Он поехал не сокращая путь, а, наоборот, по центральным проспектам, хорошо освещённым и не так томившим удручённое состояние. Когда Андрей выехал за город, в темноту, как в тоннель, его внутренний мир сжался в комок. Мысли перестали развиваться, а в голове, как плёнка в кино, прокручивались и прокручивались одни и те же кадры.
Раздался звонок. «Маша, кто же ещё?»
Посмотрел: она. «Маша Светлова».
– Слушаю, Маш.
– Семёна не стало.
Андрей обдумывал, что сказать. Слова куда-то запропастились.
– Соболезную, – он выдержал пауза. – Чем помочь?
– Мы были готовы к этому. А всё равно неожиданно. Внезапно. Раз – и не стало.
– Смерть всегда внезапна. Даже когда ждёшь. Сейчас пустота вокруг тебя образуется. Много пустоты.
Андрей замечал, что говорит чушь, но не знал, какие слова нужны, какие нет. Помолчал. На душе было темно, как в салоне автомобиля. Раньше такого он не замечал.
– Маш, когда не знаешь, как переключиться от мыслей и не знаешь, чем себя занять, требуется выпить. А ты поплачь. Поплачь немного. Созвонимся завтра.
В последний момент он услышал:
– Андрей. Спасибо.
Положив телефон на консоль, бездумно, как ему казалось, уставился на серую полосу дороги, утекавшую под машину. Деревья на обочине создавали иллюзию, что вот-вот шваркнут ветками ему по локтям, словно он протискивался сквозь чащу леса. Так узко и тесно ему стало.
Глава XV
Яркое солнце не грело. Ветер пронизывал тех, кто не позаботился накинуть куртку или хотя бы что-нибудь лёгкое. Каждый следующий день осени приносил всё больше и больше свежести.
– На кладбище зябко при такой погоде, – предположила немолодая женщина.
В ответ ей собеседница согласно подытожила:
– Солнце светит бескровно, не греет. Ветер разгуляется – молодым несдобровать. Глянь! Не беспокоятся о своём здоровье.
– Дело молодое. У них другие заботы, – жалеючи, снова внесла лепту первая.
К кому она проявила жалость, непонятно. К себе, забежавшей вперёд на несколько десятков лет, либо к ним, не понимающих бесполезность суеты.
Во дворе дома толпился народ. Образовывались кучки по несколько человек. Хорошо одетые, в смысле дорого, напротив, стояли уединённо и не спешили подойти и поздороваться, если вдруг и замечали знакомых. Пока процессия движется, время ещё будет.

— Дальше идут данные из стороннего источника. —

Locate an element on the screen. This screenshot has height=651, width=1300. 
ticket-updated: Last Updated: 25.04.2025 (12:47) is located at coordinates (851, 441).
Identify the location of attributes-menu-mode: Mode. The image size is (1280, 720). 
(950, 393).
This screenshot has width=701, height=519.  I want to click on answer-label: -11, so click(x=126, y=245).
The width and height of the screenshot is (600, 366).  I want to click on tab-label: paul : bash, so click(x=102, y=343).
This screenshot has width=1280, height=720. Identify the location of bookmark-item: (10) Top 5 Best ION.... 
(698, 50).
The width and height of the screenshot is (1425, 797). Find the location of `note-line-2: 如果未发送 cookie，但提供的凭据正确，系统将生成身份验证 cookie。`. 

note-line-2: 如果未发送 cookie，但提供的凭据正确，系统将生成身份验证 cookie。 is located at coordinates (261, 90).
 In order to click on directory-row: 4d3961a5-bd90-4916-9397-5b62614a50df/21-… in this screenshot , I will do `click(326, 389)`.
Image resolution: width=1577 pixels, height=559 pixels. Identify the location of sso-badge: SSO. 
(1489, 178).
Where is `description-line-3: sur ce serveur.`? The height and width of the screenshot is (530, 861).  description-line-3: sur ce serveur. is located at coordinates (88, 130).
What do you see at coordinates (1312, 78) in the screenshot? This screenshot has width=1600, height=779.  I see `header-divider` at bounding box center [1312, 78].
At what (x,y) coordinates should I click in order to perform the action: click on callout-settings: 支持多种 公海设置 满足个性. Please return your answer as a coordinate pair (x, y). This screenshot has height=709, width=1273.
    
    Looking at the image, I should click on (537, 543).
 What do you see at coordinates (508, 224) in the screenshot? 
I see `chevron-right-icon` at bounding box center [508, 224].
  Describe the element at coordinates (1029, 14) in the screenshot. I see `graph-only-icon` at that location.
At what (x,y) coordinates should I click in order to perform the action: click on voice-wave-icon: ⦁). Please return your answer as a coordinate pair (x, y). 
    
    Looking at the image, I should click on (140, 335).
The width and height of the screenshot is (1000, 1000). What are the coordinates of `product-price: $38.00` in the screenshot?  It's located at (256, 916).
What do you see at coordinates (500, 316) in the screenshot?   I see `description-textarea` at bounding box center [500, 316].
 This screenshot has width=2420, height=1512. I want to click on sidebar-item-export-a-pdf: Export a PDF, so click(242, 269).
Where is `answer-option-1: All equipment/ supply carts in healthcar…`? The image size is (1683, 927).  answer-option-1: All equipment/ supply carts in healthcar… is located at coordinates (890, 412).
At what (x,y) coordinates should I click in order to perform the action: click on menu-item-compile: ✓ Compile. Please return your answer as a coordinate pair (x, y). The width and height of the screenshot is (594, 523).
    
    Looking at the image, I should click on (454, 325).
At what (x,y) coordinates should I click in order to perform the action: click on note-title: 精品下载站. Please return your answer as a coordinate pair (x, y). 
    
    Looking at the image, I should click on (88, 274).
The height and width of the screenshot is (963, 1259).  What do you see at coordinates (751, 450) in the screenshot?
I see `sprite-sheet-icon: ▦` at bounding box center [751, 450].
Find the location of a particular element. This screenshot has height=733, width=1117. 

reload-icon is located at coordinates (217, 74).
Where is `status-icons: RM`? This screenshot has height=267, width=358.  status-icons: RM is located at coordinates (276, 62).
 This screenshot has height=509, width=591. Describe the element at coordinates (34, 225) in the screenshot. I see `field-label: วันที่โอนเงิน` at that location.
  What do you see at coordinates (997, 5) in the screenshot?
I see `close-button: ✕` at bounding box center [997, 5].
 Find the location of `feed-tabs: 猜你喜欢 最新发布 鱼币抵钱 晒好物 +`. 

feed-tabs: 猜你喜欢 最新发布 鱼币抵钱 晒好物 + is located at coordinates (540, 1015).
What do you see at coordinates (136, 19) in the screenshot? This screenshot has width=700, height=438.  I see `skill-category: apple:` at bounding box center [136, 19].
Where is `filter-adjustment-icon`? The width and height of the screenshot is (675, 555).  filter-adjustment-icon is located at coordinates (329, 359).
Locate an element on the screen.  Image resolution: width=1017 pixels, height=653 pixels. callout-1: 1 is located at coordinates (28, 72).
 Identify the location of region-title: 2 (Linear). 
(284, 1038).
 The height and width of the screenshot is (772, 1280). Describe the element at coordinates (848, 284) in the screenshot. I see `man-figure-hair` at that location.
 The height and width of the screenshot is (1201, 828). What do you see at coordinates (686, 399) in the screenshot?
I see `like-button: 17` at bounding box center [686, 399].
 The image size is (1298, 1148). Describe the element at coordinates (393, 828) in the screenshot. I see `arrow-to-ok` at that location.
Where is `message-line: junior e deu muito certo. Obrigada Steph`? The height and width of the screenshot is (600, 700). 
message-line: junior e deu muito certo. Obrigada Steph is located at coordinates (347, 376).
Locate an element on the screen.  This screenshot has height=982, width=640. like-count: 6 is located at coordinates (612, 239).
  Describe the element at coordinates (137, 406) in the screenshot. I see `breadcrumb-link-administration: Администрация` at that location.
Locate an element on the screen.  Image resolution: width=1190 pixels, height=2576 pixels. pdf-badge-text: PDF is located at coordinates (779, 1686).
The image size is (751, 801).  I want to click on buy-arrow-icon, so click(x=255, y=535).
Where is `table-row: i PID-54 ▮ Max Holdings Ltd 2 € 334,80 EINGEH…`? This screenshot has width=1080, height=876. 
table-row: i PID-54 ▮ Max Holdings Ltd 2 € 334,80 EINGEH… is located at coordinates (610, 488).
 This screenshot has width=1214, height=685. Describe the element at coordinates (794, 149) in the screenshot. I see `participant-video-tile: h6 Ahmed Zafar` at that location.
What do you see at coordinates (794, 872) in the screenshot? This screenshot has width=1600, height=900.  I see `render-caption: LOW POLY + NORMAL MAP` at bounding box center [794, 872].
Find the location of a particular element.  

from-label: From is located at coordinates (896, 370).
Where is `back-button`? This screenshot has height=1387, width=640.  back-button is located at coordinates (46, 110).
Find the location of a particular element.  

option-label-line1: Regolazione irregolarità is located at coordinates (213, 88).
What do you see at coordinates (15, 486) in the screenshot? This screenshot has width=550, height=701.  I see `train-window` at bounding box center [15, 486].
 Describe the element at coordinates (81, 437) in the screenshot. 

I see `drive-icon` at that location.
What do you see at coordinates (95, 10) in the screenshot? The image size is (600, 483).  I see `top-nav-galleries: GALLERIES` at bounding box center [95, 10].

Тарас стоял, как памятник, в образе деляги. Он выбрал место на бугорке. Суровое лицо застыло в неприступности, непривычной для тех, кто его знал. Джинсы, обтягивающая, сильно приталенная чёрная рубашка с редкой продольной полоской из люрекса. Ноги широко расставлены, руки в карманах, локти разнеслись по сторонам.
Рядом с ним, скрестив руки на груди и обхватив себя ладонями, как будто удивляясь происходящему, стоял Алексей Рязанцев. На нём была куртка, и он не думал о прохладном ветре. Ему было комфортно.
Тарас и Рязанцев негромко беседовали. Друг на друга они не смотрели, и когда кто-нибудь из них шевелил губами, могло показаться, что они по очереди произносят слова молитвы. Приличие обязывало.
– Тарас, – произнёс Алексей отчётливым тоном чуть громче, чтобы привлечь внимание собеседника, – смотри, все должники, как пчёлы на мёд.
Тарас глазами повёл в его сторону.
– Сергей – он словно спохватился и ожившим взглядом показал, куда следует обратить внимание. – В кепке, с усами. Видишь? Надо же! Тот во Владимирский карьер деньги бухнул. У Семёна много занял. Сейчас почти три года, как не отдаёт. Сначала щебёнкой отдавал. Потом тендер с этим карьером другому достался. И всё, конец.
Рязанцев с удовольствием делился информацией, о которой Тарас и не слыхивал. Ну, может, случайно слухи доходили иногда.
Медленно обводя глазами двор и тщательно всматривался в лица, Рязанцев надеялся увидеть ещё знакомых. Несколько минут назад он уже заметил знакомое лицо, но не мог припомнить, где его видел. Сейчас он отыскивал его. Пока делился новостями вспомнил, о чём поспешил поведать другу. Но потерял из вида того, о ком начал рассказывать.